Print the records below exactly; all of them are needed.

======

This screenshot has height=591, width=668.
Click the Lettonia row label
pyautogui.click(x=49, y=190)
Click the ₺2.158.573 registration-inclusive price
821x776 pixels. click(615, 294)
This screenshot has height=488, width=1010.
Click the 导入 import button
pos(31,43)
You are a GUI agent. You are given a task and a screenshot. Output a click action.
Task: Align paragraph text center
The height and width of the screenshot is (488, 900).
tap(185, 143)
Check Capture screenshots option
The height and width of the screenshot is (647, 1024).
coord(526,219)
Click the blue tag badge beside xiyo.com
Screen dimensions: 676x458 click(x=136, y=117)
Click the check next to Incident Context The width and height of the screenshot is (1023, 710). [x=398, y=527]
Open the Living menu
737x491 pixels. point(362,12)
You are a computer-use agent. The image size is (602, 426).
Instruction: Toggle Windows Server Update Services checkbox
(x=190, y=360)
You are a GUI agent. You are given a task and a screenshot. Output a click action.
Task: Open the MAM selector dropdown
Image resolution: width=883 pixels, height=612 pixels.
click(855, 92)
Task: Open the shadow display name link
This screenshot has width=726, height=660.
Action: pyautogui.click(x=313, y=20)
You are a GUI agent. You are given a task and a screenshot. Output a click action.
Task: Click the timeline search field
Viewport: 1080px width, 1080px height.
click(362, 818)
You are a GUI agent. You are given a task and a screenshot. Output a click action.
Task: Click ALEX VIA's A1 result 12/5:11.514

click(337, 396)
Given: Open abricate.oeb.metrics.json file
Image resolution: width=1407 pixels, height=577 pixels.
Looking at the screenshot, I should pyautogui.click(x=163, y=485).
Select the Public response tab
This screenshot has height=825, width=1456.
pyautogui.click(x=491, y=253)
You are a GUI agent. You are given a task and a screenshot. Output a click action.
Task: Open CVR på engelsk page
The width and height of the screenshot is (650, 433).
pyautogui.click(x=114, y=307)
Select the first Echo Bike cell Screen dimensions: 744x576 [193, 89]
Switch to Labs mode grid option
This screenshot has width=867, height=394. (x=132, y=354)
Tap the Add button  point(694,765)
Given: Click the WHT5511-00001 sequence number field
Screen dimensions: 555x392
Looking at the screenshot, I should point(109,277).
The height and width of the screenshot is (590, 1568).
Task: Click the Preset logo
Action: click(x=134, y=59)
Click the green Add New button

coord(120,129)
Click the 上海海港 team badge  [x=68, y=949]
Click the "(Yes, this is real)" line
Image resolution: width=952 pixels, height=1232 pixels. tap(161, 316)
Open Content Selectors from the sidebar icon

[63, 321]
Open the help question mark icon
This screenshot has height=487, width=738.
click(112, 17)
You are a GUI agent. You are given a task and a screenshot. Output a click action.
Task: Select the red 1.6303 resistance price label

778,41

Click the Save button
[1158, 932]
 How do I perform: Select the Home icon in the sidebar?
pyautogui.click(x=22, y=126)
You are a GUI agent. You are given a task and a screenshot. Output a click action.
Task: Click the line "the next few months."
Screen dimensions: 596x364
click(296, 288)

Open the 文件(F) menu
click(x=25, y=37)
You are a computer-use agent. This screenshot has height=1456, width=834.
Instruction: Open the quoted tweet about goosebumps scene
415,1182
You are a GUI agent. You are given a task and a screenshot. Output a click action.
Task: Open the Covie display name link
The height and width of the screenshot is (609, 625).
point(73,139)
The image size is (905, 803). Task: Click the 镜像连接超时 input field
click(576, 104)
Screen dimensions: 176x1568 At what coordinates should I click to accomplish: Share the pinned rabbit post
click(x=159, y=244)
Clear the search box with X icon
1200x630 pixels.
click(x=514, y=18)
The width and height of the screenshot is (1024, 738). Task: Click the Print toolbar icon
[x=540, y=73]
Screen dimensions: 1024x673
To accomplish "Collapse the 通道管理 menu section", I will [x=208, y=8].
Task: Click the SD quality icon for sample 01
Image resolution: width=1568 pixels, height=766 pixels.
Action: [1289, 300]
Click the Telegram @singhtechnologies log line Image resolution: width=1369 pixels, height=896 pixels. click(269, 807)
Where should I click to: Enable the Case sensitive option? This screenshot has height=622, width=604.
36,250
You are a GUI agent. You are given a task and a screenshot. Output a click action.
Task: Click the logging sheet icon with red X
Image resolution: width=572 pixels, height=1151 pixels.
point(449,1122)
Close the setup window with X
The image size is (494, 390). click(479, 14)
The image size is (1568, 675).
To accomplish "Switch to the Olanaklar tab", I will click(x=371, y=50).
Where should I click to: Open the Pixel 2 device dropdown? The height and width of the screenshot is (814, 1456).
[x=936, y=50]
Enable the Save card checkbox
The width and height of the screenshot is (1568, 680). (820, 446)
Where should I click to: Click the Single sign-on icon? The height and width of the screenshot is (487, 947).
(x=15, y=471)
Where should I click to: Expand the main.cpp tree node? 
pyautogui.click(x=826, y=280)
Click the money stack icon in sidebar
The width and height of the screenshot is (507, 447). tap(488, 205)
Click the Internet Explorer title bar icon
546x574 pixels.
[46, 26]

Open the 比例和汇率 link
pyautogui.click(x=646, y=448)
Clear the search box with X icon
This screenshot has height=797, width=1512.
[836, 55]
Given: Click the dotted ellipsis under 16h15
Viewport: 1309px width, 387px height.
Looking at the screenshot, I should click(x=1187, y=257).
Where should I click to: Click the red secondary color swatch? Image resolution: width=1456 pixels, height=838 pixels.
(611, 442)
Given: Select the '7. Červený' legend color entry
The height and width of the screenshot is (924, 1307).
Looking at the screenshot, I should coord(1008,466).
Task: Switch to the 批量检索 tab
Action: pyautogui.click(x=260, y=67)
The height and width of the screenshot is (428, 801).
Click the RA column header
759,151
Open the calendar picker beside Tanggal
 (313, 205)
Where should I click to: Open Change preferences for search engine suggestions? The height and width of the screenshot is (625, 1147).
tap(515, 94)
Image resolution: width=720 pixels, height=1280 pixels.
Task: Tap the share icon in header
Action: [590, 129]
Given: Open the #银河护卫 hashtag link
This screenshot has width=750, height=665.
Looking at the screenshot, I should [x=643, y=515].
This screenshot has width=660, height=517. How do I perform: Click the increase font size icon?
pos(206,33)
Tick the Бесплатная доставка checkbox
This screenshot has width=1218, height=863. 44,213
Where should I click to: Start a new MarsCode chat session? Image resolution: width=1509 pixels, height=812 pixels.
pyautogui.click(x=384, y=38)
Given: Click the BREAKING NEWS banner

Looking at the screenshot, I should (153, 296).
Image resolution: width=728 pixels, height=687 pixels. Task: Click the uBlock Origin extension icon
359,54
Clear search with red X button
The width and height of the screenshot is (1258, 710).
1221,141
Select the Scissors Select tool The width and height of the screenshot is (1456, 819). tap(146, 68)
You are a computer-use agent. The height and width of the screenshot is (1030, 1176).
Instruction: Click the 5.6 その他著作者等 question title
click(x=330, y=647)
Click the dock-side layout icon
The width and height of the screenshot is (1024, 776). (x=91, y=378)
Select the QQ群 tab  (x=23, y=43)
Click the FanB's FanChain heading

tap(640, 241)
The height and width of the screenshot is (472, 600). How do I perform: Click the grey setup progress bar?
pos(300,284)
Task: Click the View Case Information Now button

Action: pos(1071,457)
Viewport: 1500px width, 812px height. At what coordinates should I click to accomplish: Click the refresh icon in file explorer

======

## ANSWER BELOW
This screenshot has height=591, width=668.
Click the Lettonia row label
pyautogui.click(x=49, y=190)
Click the ₺2.158.573 registration-inclusive price
821x776 pixels. click(615, 294)
This screenshot has height=488, width=1010.
Click the 导入 import button
pos(31,43)
You are a GUI agent. You are given a task and a screenshot. Output a click action.
Task: Align paragraph text center
The height and width of the screenshot is (488, 900).
tap(185, 143)
Check Capture screenshots option
The height and width of the screenshot is (647, 1024).
coord(526,219)
Click the blue tag badge beside xiyo.com
Screen dimensions: 676x458 click(x=136, y=117)
Click the check next to Incident Context The width and height of the screenshot is (1023, 710). [x=398, y=527]
Open the Living menu
737x491 pixels. point(362,12)
You are a computer-use agent. The image size is (602, 426).
Instruction: Toggle Windows Server Update Services checkbox
(x=190, y=360)
You are a GUI agent. You are given a task and a screenshot. Output a click action.
Task: Open the MAM selector dropdown
Image resolution: width=883 pixels, height=612 pixels.
click(855, 92)
Task: Open the shadow display name link
This screenshot has width=726, height=660.
Action: pyautogui.click(x=313, y=20)
You are a GUI agent. You are given a task and a screenshot. Output a click action.
Task: Click the timeline search field
Viewport: 1080px width, 1080px height.
click(362, 818)
You are a GUI agent. You are given a task and a screenshot. Output a click action.
Task: Click ALEX VIA's A1 result 12/5:11.514

click(337, 396)
Given: Open abricate.oeb.metrics.json file
Image resolution: width=1407 pixels, height=577 pixels.
Looking at the screenshot, I should pyautogui.click(x=163, y=485).
Select the Public response tab
This screenshot has height=825, width=1456.
pyautogui.click(x=491, y=253)
You are a GUI agent. You are given a task and a screenshot. Output a click action.
Task: Open CVR på engelsk page
The width and height of the screenshot is (650, 433).
pyautogui.click(x=114, y=307)
Select the first Echo Bike cell Screen dimensions: 744x576 [193, 89]
Switch to Labs mode grid option
This screenshot has width=867, height=394. (x=132, y=354)
Tap the Add button  point(694,765)
Given: Click the WHT5511-00001 sequence number field
Screen dimensions: 555x392
Looking at the screenshot, I should point(109,277).
The height and width of the screenshot is (590, 1568).
Task: Click the Preset logo
Action: click(x=134, y=59)
Click the green Add New button

coord(120,129)
Click the 上海海港 team badge  [x=68, y=949]
Click the "(Yes, this is real)" line
Image resolution: width=952 pixels, height=1232 pixels. tap(161, 316)
Open Content Selectors from the sidebar icon

[63, 321]
Open the help question mark icon
This screenshot has height=487, width=738.
click(112, 17)
You are a GUI agent. You are given a task and a screenshot. Output a click action.
Task: Select the red 1.6303 resistance price label

778,41

Click the Save button
[1158, 932]
 How do I perform: Select the Home icon in the sidebar?
pyautogui.click(x=22, y=126)
You are a GUI agent. You are given a task and a screenshot. Output a click action.
Task: Click the line "the next few months."
Screen dimensions: 596x364
click(296, 288)

Open the 文件(F) menu
click(x=25, y=37)
You are a computer-use agent. This screenshot has height=1456, width=834.
Instruction: Open the quoted tweet about goosebumps scene
415,1182
You are a GUI agent. You are given a task and a screenshot. Output a click action.
Task: Open the Covie display name link
The height and width of the screenshot is (609, 625).
point(73,139)
The image size is (905, 803). Task: Click the 镜像连接超时 input field
click(576, 104)
Screen dimensions: 176x1568 At what coordinates should I click to accomplish: Share the pinned rabbit post
click(x=159, y=244)
Clear the search box with X icon
1200x630 pixels.
click(x=514, y=18)
The width and height of the screenshot is (1024, 738). Task: Click the Print toolbar icon
[x=540, y=73]
Screen dimensions: 1024x673
To accomplish "Collapse the 通道管理 menu section", I will [x=208, y=8].
Task: Click the SD quality icon for sample 01
Image resolution: width=1568 pixels, height=766 pixels.
Action: [1289, 300]
Click the Telegram @singhtechnologies log line Image resolution: width=1369 pixels, height=896 pixels. click(269, 807)
Where should I click to: Enable the Case sensitive option? This screenshot has height=622, width=604.
36,250
You are a GUI agent. You are given a task and a screenshot. Output a click action.
Task: Click the logging sheet icon with red X
Image resolution: width=572 pixels, height=1151 pixels.
point(449,1122)
Close the setup window with X
The image size is (494, 390). click(479, 14)
The image size is (1568, 675).
To accomplish "Switch to the Olanaklar tab", I will click(x=371, y=50).
Where should I click to: Open the Pixel 2 device dropdown? The height and width of the screenshot is (814, 1456).
[x=936, y=50]
Enable the Save card checkbox
The width and height of the screenshot is (1568, 680). (820, 446)
Where should I click to: Click the Single sign-on icon? The height and width of the screenshot is (487, 947).
(x=15, y=471)
Where should I click to: Expand the main.cpp tree node? 
pyautogui.click(x=826, y=280)
Click the money stack icon in sidebar
The width and height of the screenshot is (507, 447). tap(488, 205)
Click the Internet Explorer title bar icon
546x574 pixels.
[46, 26]

Open the 比例和汇率 link
pyautogui.click(x=646, y=448)
Clear the search box with X icon
This screenshot has height=797, width=1512.
[836, 55]
Given: Click the dotted ellipsis under 16h15
Viewport: 1309px width, 387px height.
Looking at the screenshot, I should click(x=1187, y=257).
Where should I click to: Click the red secondary color swatch? Image resolution: width=1456 pixels, height=838 pixels.
(611, 442)
Given: Select the '7. Červený' legend color entry
The height and width of the screenshot is (924, 1307).
Looking at the screenshot, I should coord(1008,466).
Task: Switch to the 批量检索 tab
Action: pyautogui.click(x=260, y=67)
The height and width of the screenshot is (428, 801).
Click the RA column header
759,151
Open the calendar picker beside Tanggal
 (313, 205)
Where should I click to: Open Change preferences for search engine suggestions? The height and width of the screenshot is (625, 1147).
tap(515, 94)
Image resolution: width=720 pixels, height=1280 pixels.
Task: Tap the share icon in header
Action: [590, 129]
Given: Open the #银河护卫 hashtag link
This screenshot has width=750, height=665.
Looking at the screenshot, I should [x=643, y=515].
This screenshot has width=660, height=517. How do I perform: Click the increase font size icon?
pos(206,33)
Tick the Бесплатная доставка checkbox
This screenshot has width=1218, height=863. 44,213
Where should I click to: Start a new MarsCode chat session? Image resolution: width=1509 pixels, height=812 pixels.
pyautogui.click(x=384, y=38)
Given: Click the BREAKING NEWS banner

Looking at the screenshot, I should (153, 296).
Image resolution: width=728 pixels, height=687 pixels. Task: Click the uBlock Origin extension icon
359,54
Clear search with red X button
The width and height of the screenshot is (1258, 710).
1221,141
Select the Scissors Select tool The width and height of the screenshot is (1456, 819). tap(146, 68)
You are a computer-use agent. The height and width of the screenshot is (1030, 1176).
Instruction: Click the 5.6 その他著作者等 question title
click(x=330, y=647)
Click the dock-side layout icon
The width and height of the screenshot is (1024, 776). (x=91, y=378)
Select the QQ群 tab  (x=23, y=43)
Click the FanB's FanChain heading

tap(640, 241)
The height and width of the screenshot is (472, 600). How do I perform: Click the grey setup progress bar?
pos(300,284)
Task: Click the View Case Information Now button

Action: pos(1071,457)
Viewport: 1500px width, 812px height. At what coordinates should I click to accomplish: Click the refresh icon in file explorer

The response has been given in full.